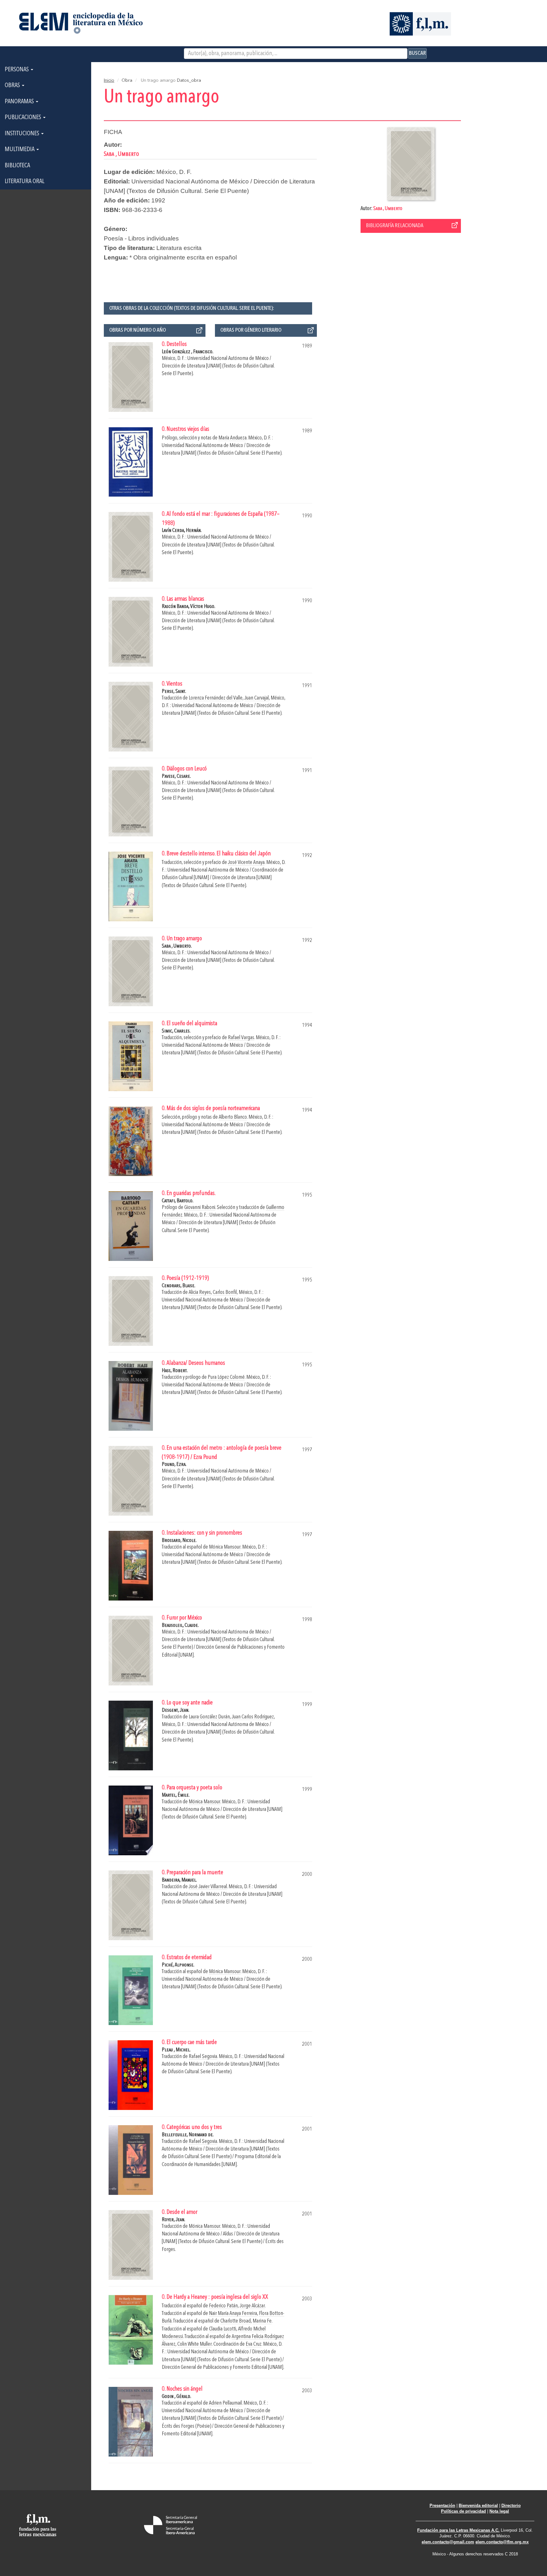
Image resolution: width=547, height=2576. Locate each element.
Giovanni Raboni (199, 1207)
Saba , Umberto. (177, 946)
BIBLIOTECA (17, 166)
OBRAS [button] (13, 85)
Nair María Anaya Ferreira (233, 2313)
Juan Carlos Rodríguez (253, 1717)
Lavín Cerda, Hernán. (182, 530)
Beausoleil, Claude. (180, 1625)
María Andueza (232, 438)
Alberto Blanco (233, 1117)
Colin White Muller (194, 2344)
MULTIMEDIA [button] (20, 149)
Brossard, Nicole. (179, 1540)
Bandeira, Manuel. (179, 1880)
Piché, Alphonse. (178, 1965)
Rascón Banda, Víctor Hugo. (188, 606)
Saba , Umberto (387, 208)
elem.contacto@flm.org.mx (502, 2542)
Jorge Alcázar (252, 2306)
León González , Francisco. (187, 352)
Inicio (109, 80)
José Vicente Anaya (246, 862)
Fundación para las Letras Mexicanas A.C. (458, 2530)
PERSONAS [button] (17, 70)
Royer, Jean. (173, 2219)
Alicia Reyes (200, 1292)
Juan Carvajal (256, 698)
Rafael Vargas (241, 1037)
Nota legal (499, 2511)
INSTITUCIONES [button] (23, 134)
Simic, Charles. (176, 1031)
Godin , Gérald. (176, 2396)
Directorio (511, 2505)
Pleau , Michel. (176, 2050)
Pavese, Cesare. (176, 776)
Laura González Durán (209, 1717)
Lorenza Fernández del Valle (215, 698)
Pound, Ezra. (174, 1464)
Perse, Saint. (174, 691)
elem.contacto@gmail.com (448, 2542)
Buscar (417, 53)
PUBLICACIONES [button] (23, 117)
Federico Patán (223, 2306)
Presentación (442, 2505)
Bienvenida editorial (478, 2505)
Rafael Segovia (203, 2056)
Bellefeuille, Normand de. (188, 2135)
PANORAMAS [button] (20, 102)
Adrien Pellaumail (225, 2403)
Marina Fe (262, 2321)
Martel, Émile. (176, 1795)
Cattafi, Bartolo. (177, 1201)
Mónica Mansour (225, 1547)
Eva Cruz (253, 2344)
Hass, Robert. (175, 1370)
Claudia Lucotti (222, 2329)
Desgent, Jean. (175, 1710)
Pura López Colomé (226, 1377)
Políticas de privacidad (463, 2511)
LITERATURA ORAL (24, 181)
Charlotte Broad (235, 2321)
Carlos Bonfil (225, 1292)
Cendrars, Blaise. (178, 1285)
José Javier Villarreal (208, 1886)
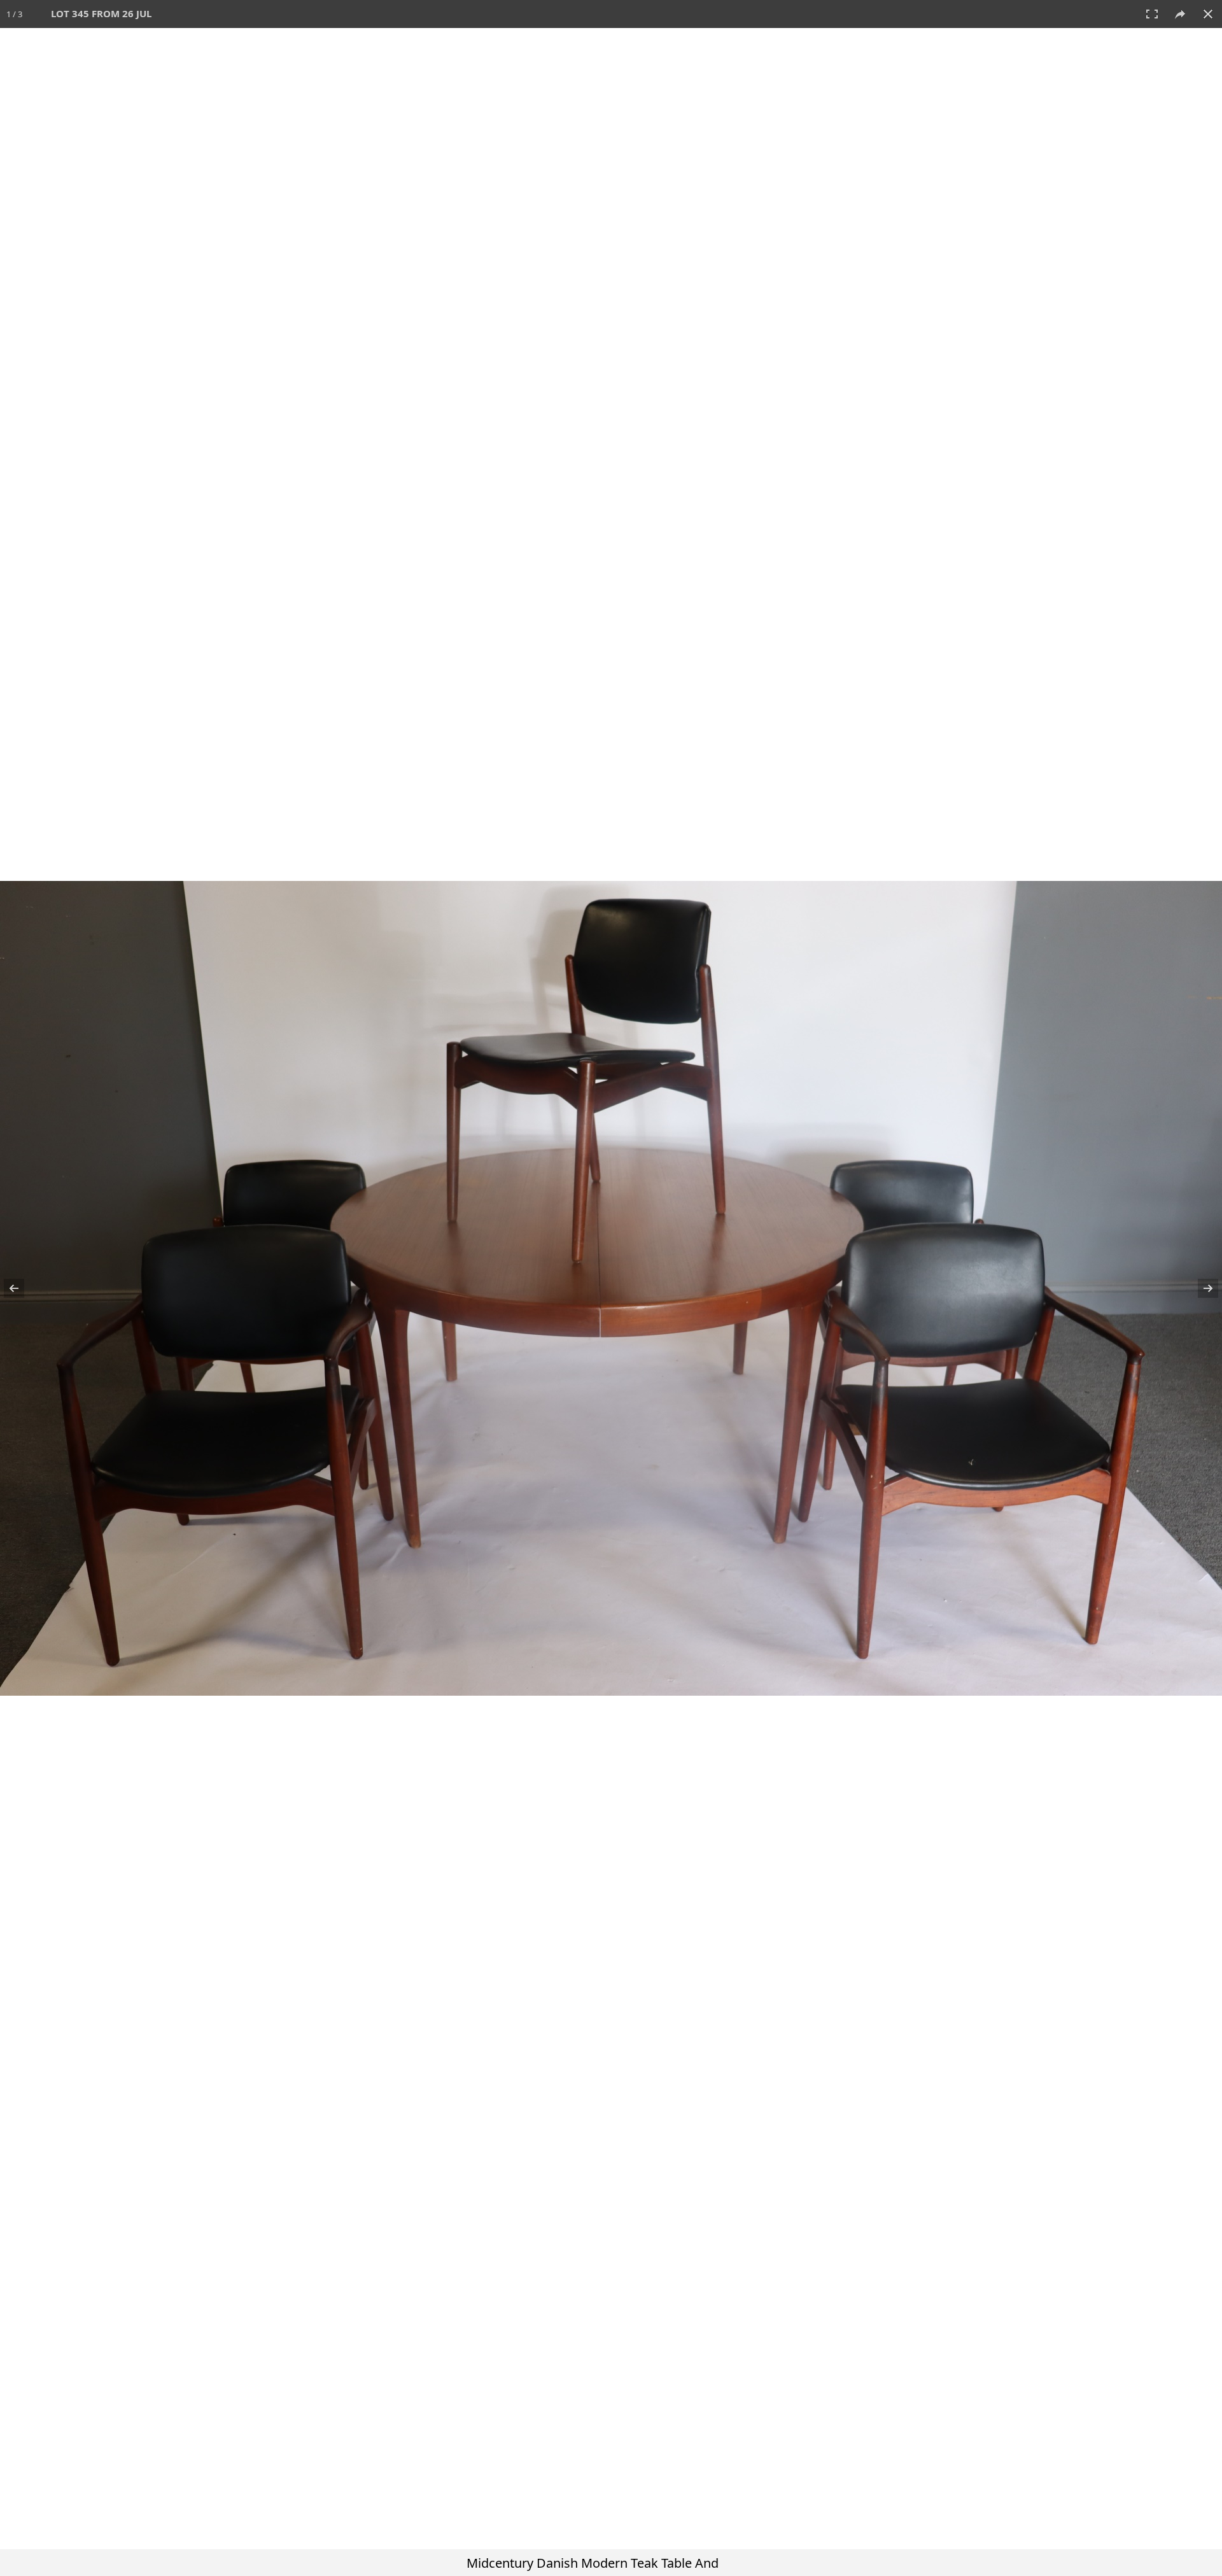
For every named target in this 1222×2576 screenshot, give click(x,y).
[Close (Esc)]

==*==

Your answer must be exactly the lines from the one with "Hass, Robert. (175, 1370)" through the final line of the data, with no pictures in it.

Hass, Robert. (175, 1370)
Claudia Lucotti (222, 2329)
Desgent, Jean. (175, 1710)
Pura López Colomé (226, 1377)
Políticas de privacidad (463, 2511)
LITERATURA ORAL (24, 181)
Charlotte Broad (235, 2321)
Carlos Bonfil (225, 1292)
Cendrars, Blaise. (178, 1285)
José Javier Villarreal (208, 1886)
For every named target in this 1222×2576 screenshot, give click(x,y).
[Close (Esc)]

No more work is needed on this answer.